Le Gabriel, c’est ce Pavillon au centre de la Place de la Bourse, un endroit très hype © JPS

Si à l’extérieur le pavillon central est resté tel qu’il était, en harmonie avec les autres ailes propriétés de la Chambre de Commerce et d’Industrie de Bordeaux (hormis la partie tout-à-fait à gauche qui appartient aux Douanes et donc à L’Etat), l’intérieur a subi quelques transformations et a été magnifié par les architectes Sarthou et Michard, accompagnés par le décorateur d’intérieur Jean-Pierre Tortil. C’est la famille de Boüard de Laforest, propriétaire d’Angélus à Saint-Emilion, qui a acquis l’autorisation d’exploiter le Gabriel et a entrepris ces lourds travaux, avec à sa tête Stéphanie de Boüard, par ailleurs directrice générale d’Angélus.

L’espace salon de thé du Gabriel © JPS

Au rez-de-chaussée, il y a tout d’abord la partie bar confiée à Andrei Postolache, bar à cocktails et bar à vin, et aussi le salon de thé; au premier étage le Bistrot du Gabriel, ce sera la partie brasserie de l’endroit, au second étage le restaurant gastronomique « l’Observatoire » et aussi sa table d’hôtes; c’est d’ailleurs aux étages que les transformations ont été plus importantes, sous le contrôle de l’architecte des bâtiments de France. « L’architecte des Bâtiments de France a vu ce qu’on avait fait à Saint-Emilion, et il nous a laissé faire quasiment ce que l’on tout ce qu’on souhaitait.

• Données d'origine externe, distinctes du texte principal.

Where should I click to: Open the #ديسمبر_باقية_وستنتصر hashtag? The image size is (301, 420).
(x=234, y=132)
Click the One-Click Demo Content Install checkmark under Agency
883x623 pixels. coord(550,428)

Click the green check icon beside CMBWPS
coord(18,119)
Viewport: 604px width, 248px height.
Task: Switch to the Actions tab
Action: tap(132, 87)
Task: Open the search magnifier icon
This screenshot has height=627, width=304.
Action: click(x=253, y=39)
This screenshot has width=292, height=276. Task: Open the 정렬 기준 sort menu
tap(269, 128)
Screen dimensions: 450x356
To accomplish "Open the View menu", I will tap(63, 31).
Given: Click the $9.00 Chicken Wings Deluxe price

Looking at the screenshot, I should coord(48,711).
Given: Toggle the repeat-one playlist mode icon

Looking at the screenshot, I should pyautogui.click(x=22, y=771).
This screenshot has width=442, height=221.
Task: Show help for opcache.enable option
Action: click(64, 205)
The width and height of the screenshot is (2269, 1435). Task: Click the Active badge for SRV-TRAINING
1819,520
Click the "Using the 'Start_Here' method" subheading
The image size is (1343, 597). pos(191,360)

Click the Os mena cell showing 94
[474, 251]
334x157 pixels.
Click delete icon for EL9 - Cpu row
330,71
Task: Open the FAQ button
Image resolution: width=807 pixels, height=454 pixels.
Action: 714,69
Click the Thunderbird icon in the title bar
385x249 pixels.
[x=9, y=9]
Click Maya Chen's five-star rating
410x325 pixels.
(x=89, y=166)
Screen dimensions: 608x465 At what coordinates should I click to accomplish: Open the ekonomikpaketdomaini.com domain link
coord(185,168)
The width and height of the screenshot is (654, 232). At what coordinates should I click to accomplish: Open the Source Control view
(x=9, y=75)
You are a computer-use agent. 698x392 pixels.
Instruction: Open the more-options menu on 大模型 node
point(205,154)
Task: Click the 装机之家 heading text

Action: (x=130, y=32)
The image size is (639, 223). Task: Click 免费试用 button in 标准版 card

On n’a pas touché l’extérieur et à l’intérieur on a valorisé le lieu et donné plus d’espace. On a ainsi réuni plusieurs pièces, on a abattu quelques cloisons pour donner plus de lumière: on a une enfilade au restaurant gastronomique qui donne une perspective qu’on n’avait pas avant », commente Stéphanie de Boüard.

Stéphanie de Boüard-Rivoal à l’entrée du Gabriel © JPS

C’est un sentiment d’excitation, d’euphorie, de faire de ce lieu un lieu d’apaisement et de sérénité », Stéphanie de Boüard directrice.

Pour Patrick Séguin, président de la CCI de Bordeaux Gironde et du coup propriétaire du bâtiment : « on est ravi de voir renaître ce bâtiment avec cette belle qualité de réhabilitation, aupavant on avait connu quelques soucis et notamment au niveau de l’entretien du bâtiment. Là on est parti sur une AOT (une autorisation d’occupation temporaire car nous n’avons pas le droit de faire des baux commerciaux) qui courre jusqu’en 2033. Cela permettra à Stéphanie de Bouard et à sa société d’amortir les investissements lourds réalisés ici ».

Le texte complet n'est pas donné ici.